Amsterdam University College with the blocked bridge

AUC students complain their board abuses power

The student council of the Amsterdam University College (AUC) has initiated a petition against the manner in which six students were summoned for their involvement in a pro-Palestine protest in early February.

On Monday, February 5, pro-Palestine protesters blocked the bridge leading to the AUC building. Staff and students were unable to enter the building, and some classes were disrupted. The AUC board called the police to remove the demonstrators. 

In the afternoon, the protest continued indoors. About fifteen protesters chanted slogans and made noise throughout the building. Some of them were wearing facemasks. They demanded that the AUC board take a clearer stance in support of Palestinians. The students who received reprimands were recognized among the demonstrators. 

Random selection 

According to the petition, six students were individually summoned by the dean. Three of them received warnings, while the other three faced more severe measures: they have a probationary period in which they are closely watched and are instructed to write a 4000-word essay or develop a proposal for a social project. Additionally, according to the petition, they are temporarily excluded from jobs at the Amsterdam University College and from studying abroad. 

The AUC student council finds the selection of these six students arbitrary. “No evidence was given to the students of why they were punished, the vice chair of the student council says. 

The student council also finds the grounds for the measures unclear. “The dean, who made the decision, refers to the code of conduct, but the evidence that these students broke it, was never shown,” she says. 

Endangered social safety 

Dean Martin van Hees, out of respect for the privacy of the students involved, declines to comment on individual measures taken. However, he states that the protest endangered the social safety of other students and staff and disrupted classes and exams.  

“We do not allow forms of action that make primary educational processes impossible,” says Van Hees. “There are other ways to make your point. A debate where every viewpoint is heard fits much better with the academic climate we have at AUC.” 

As to why these six students were singled out, he states that only they were recognized with certainty, as most of the demonstrators wore facemasks. Van Hees states that the punished students were informed about which rules they broke and in the letter they received, their right to appeal was pointed out. 

Abuse of power 

The student council also accuses the dean of abuse of power in the petition. “The dean alone decides whether behavior violates the code of conduct and what measures are appropriate. In the dean’s discussions with the affected students, it was not clear why measures were taken against them specifically and on what basis,” the council states. 
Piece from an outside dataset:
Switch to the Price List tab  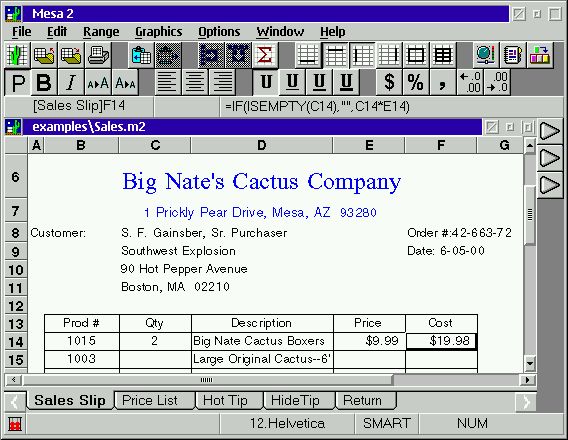(150, 401)
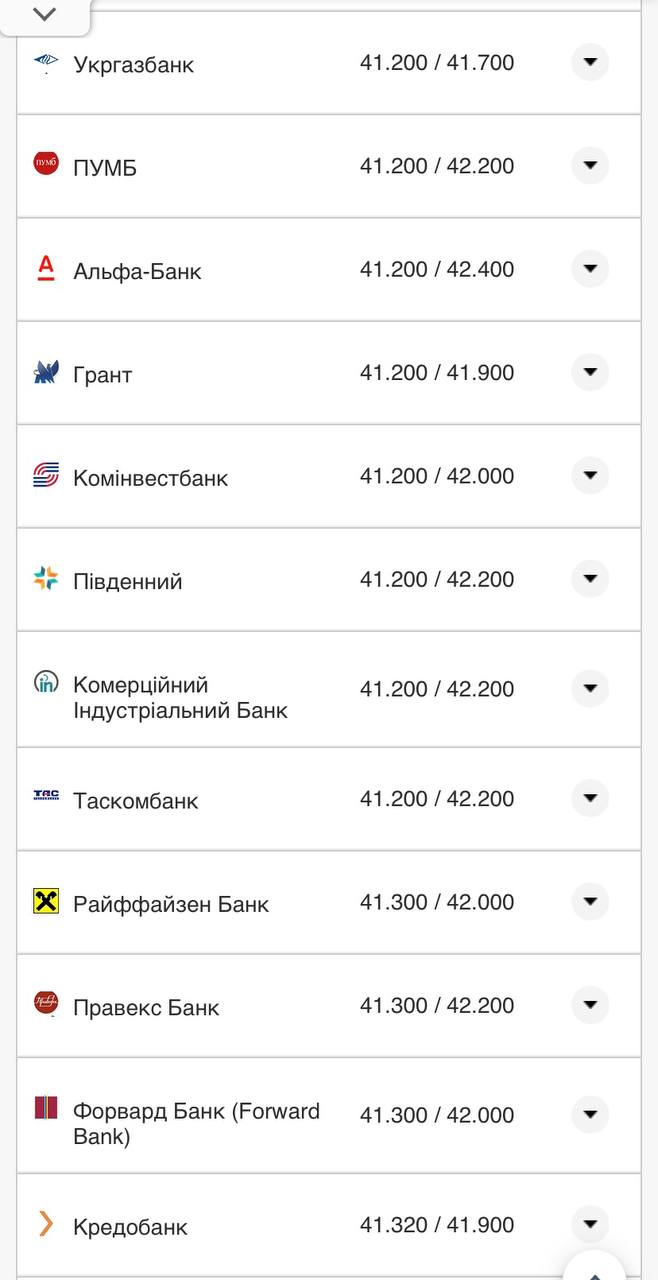Collapse the list using the top chevron
The height and width of the screenshot is (1280, 658).
point(42,15)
The student council has previously raised concerns that the AUC’s rules of conduct are not transparent and democratic. The council advocates for a system that is more inclusive, transparent, and democratic. 

No Free Debate 

Van Hees states that the AUC has organized a series of debates on the war in Gaza. The dean also says that the AUC’s Decentralised Crisis Team attempted to engage in dialogue with the protesting students and to create a safe space for debate, but blocking educational spaces and preventing access for staff and students are not part of a safe debate in his view. 

“The way action is taken with face masks and a lot of noise creates a sense of insecurity among some of our staff and students,” says Van Hees. 

In practice, the student council finds the culture at AUC to not be free. The student council sent a letter with unsolicited advice to the dean, in which it states there is a culture of suppression and discipline at the AUC. 

The student council believes that the board focuses too much on a meta-level debate on social safety: “They want to talk about social safety, seperate from any historical and cultural context, but that’s impossible because that context is an integral part of social safety, especially now that it concerns Gaza.”